---
base_model:
- Qwen/Qwen2.5-Coder-1.5B
license: cc-by-nc-4.0
---
The code embedding model trained by Jina AI.
# Jina Code Embeddings: A Small but Performant Code Embedding Model
## Intended Usage & Model Info
`jina-code-embeddings` is an embedding model for code retrieval.
The model supports various types of code retrieval (text-to-code, code-to-code, code-to-text, code-to-completion) and technical question answering across 15+ programming languages.
Built on [Qwen/Qwen2.5-Coder-1.5B](https://huggingface.co/Qwen/Qwen2.5-Coder-1.5B), `jina-code-embeddings-1.5b` features:
- **Multilingual support** (15+ programming languages) and compatibility with a wide range of domains, including web development, software development, machine learning, data science, and educational coding problems.
- **Task-specific instruction prefixes** for NL2Code, Code2Code, Code2NL, Code2Completion, and Technical QA, which can be selected at inference time.

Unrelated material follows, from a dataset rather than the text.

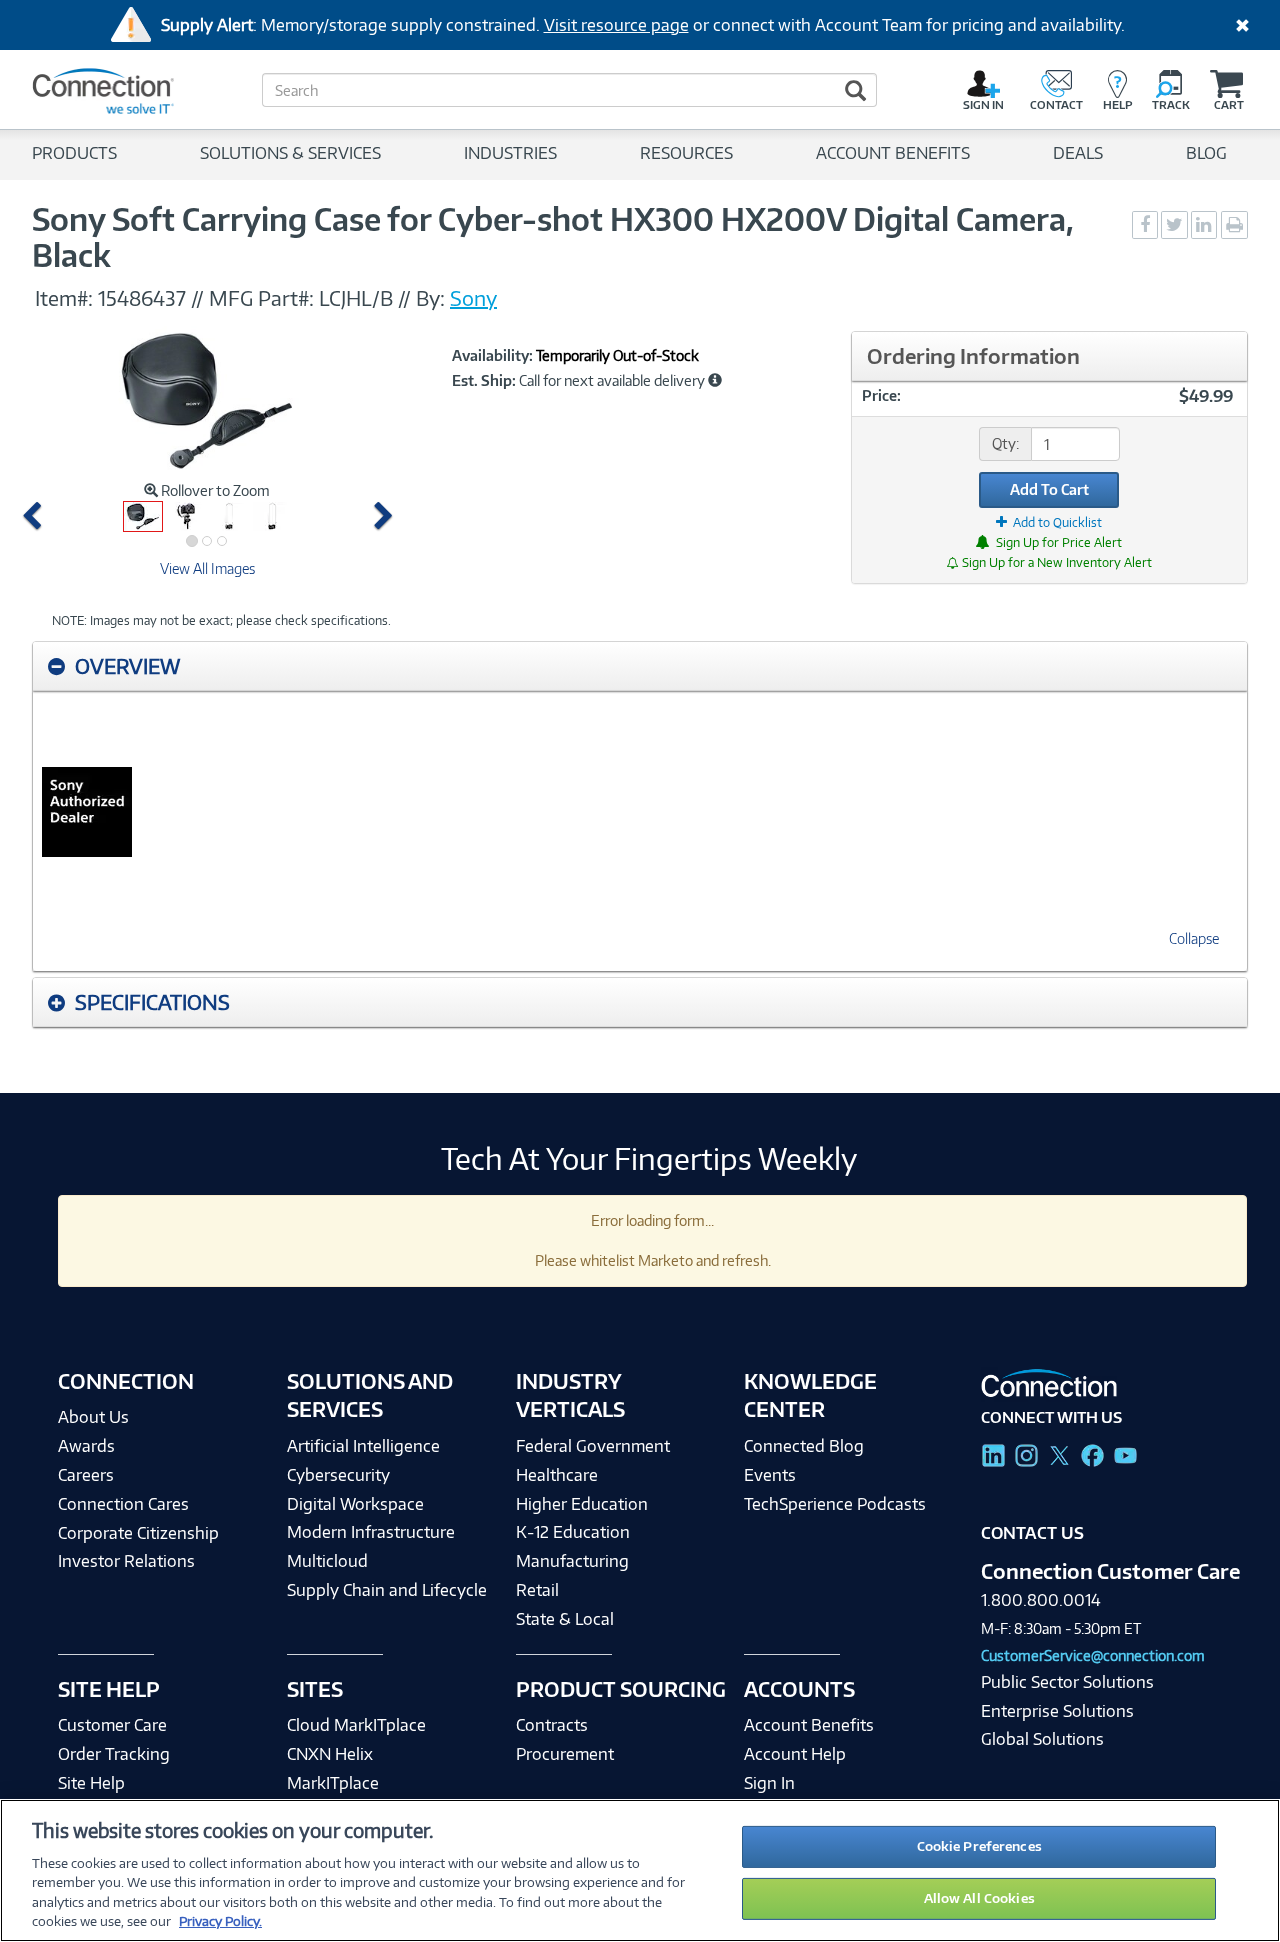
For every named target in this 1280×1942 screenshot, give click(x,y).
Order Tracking (114, 1754)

- **Flexible embedding size**: dense embeddings are 1536-dimensional by default but can be truncated to as low as 128 with minimal performance loss.
Summary of features:
| Feature | Jina Code Embeddings 1.5B |
|------------|------------|
| Base Model | Qwen2.5-Coder-1.5B |
| Supported Tasks | `nl2code`, `code2code`, `code2nl`, `code2completion`, `qa` |
| Model DType | BFloat 16 |
| Max Sequence Length | 32768 |
| Embedding Vector Dimension | 1536 |
| Matryoshka dimensions | 128, 256, 512, 1024, 1536 |
| Pooling Strategy | Last-token pooling |
| Attention Mechanism | FlashAttention2 |
## Usage
Requirements
The following Python packages are required:
- `transformers>=4.53.0`
- `torch>=2.7.1`
### Optional / Recommended
- **flash-attention**: Installing [flash-attention](https://github.com/Dao-AILab/flash-attention) is recommended for improved inference speed and efficiency, but not mandatory.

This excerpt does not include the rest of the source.